Fig. 5. “Foedera Italorum” emblem in Andrea Alciato’s Emblemata. Published by Heinrich Steyner, Augsburg, 1531. Reproduced by permission of University of Glasgow Library, Special Collections.
In fact, French forces had controlled Milan between 1499 and 1512—just prior to Maximilian’s rule—and the citystate’s independence was precarious when Alciato composed this emblem. Thus he used this playful, literary form of writing to communicate a very serious message to the Duke of Milan: Maximilian Sforza must form alliances with other Italian states in order to protect the peninsula from the threat of foreign rule. Alciato’s emblem referred to a specific political moment in Italian history, so it was not as abstract and symbolic as we might have thought.
Also in subsequent years, this emblem’s political subtext must have remained obvious to its readers, since the political turmoil continued unabated. In 1515 King François I of France invaded Italy and assumed control of Milan. Italy’s near future would be further marked by violence and foreign rule: in 1527, troops from the Holy Roman Empire invaded the Papal States, instigating one of the most devastating disasters in Italian history.
Over time, however, the “Foedera Italorum” emblem was subject to change. From 1534 onwards printers removed the adjective “Italorum” from the title, and this decision caused the emblem’s message to become more open and indeterminate. Alciato’s message about alliances was no longer connected to a specific political situation; rather, the text could refer more broadly to all alliances, whether personal or political, whether in Italy or elsewhere.
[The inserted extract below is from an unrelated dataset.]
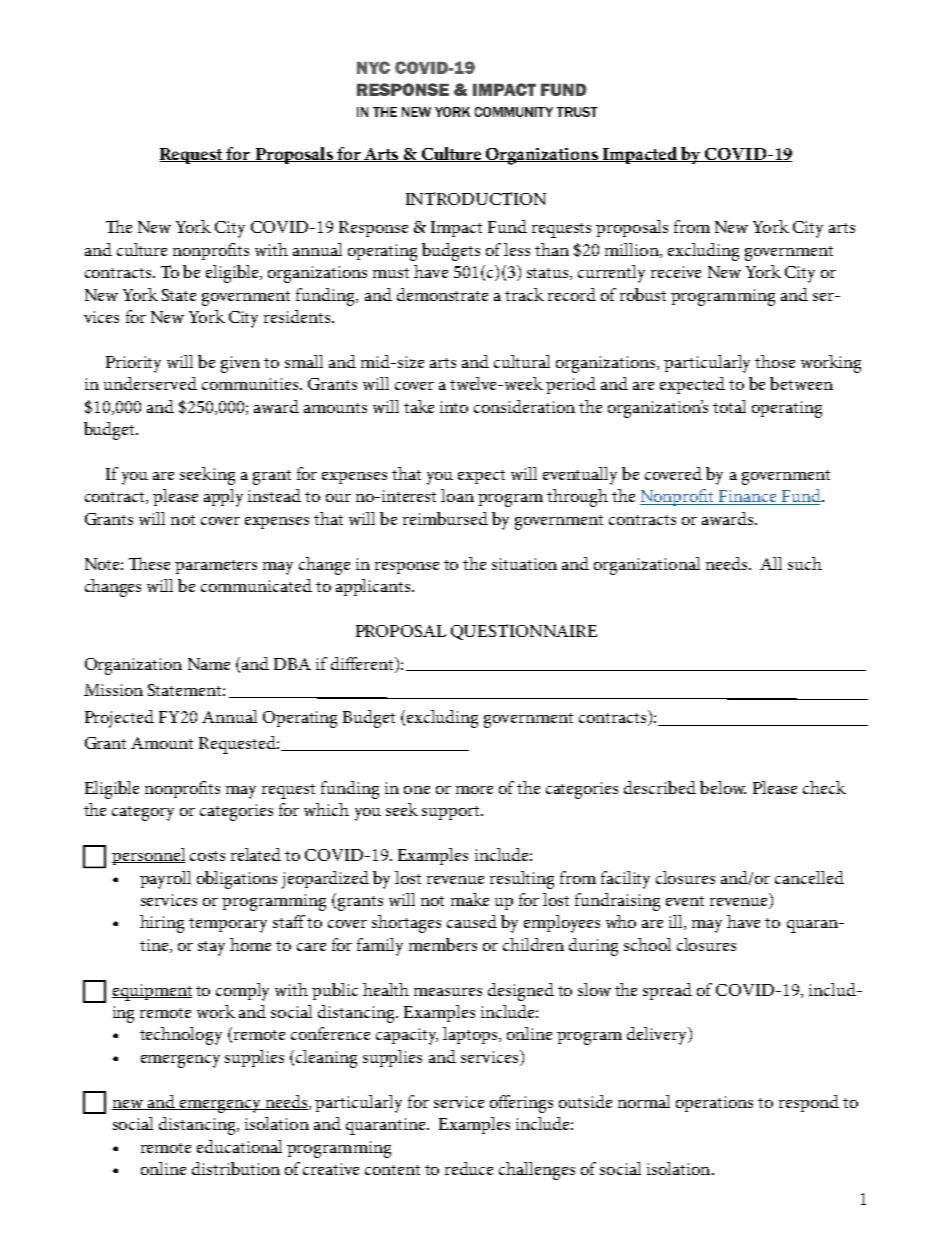  What do you see at coordinates (209, 664) in the image?
I see `Name` at bounding box center [209, 664].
Perhaps the printers intended to make the message more appealing to the emblem book’s growing international audience; and perhaps this caused later readers to engage with the text more personally, as if the emblem communicated a moral lesson applicable to the reader’s own life.
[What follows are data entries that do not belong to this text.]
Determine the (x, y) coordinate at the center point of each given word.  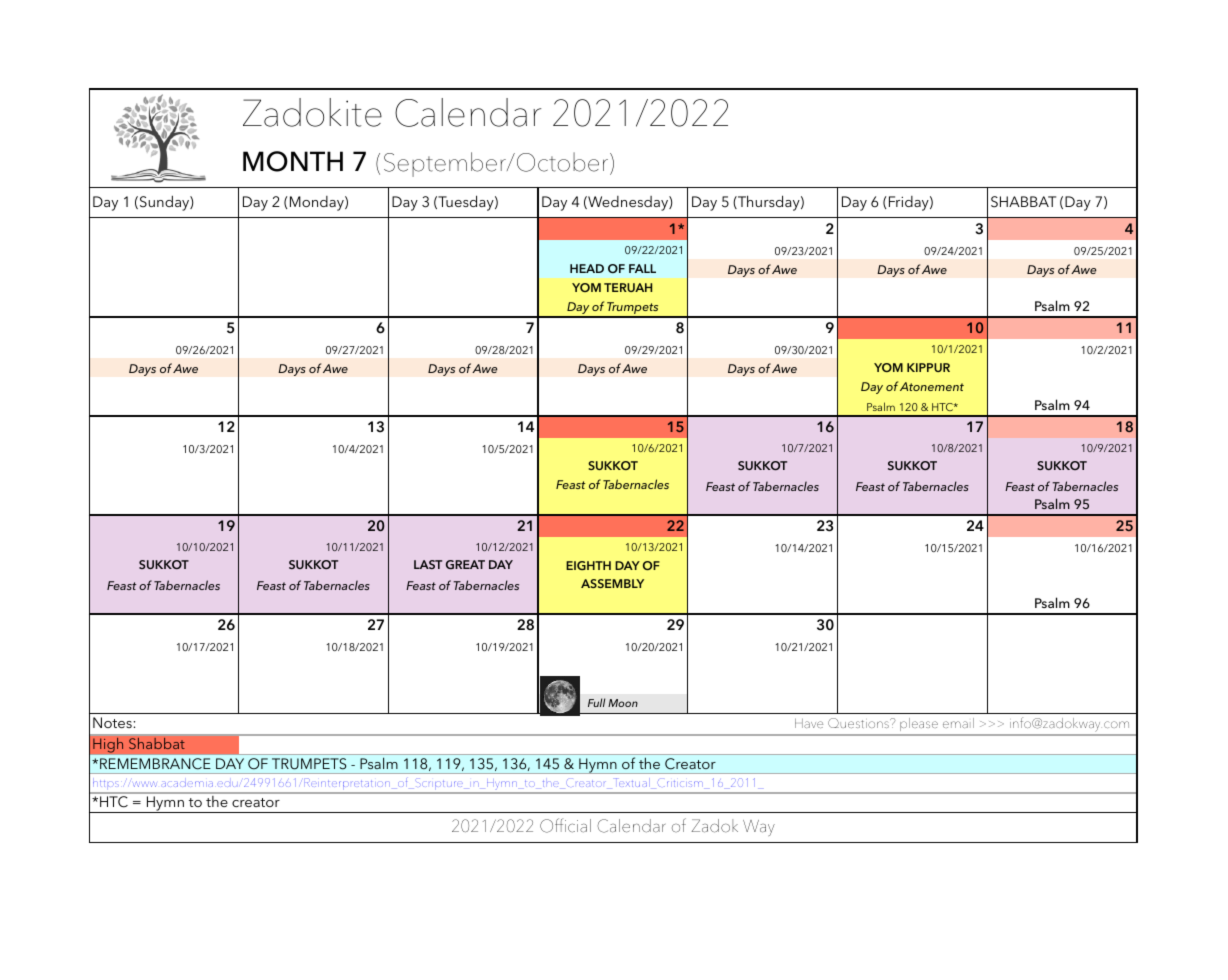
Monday (318, 203)
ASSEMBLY (612, 583)
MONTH (293, 161)
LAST (428, 564)
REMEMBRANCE (155, 763)
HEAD (587, 268)
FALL (642, 268)
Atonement (932, 386)
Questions (859, 723)
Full (596, 702)
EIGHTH (588, 565)
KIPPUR (928, 367)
The “Foedera Italorum” therefore originated in Alciato’s desire to protect Italy’s political integrity, but his message was concealed within the emblem’s highly literary and artistic form. This form, moreover, was fluid; emblems texts could change along with the audience who consumed them. As we reflect on how the intersections between politics and culture are defined through text and image, we may notice that Alciato’s rhetorical strategy appears in our culture today, too. For example, we can examine how citizens respond to politics through music and poetry, and how political leaders use social media (another combination of text and image) to maintain their voting base. However, these interactions are never stable—not in the Renaissance, nor today—and we often adapt to new forms of technology as they are released. Just as the Renaissance public’s relationship to technology and politics was fluid and kaleidoscopic, so, too, is our own.
For further reading:
Alciato, Andrea. Emblematum liber. English & Latin. Translated and edited by John F. Moffitt. Jefferson, NC: McFarland & Co., 2004.
Kaborycha, Lisa. A Short History of Renaissance Italy. Upper Saddle River, N.J.: Pearson, 2011.
Manning, John. The Emblem. London: Reaktion Books, 2002.
Yates, Frances Amelia. The Art of Memory. Chicago: University of Chicago Press, 1966.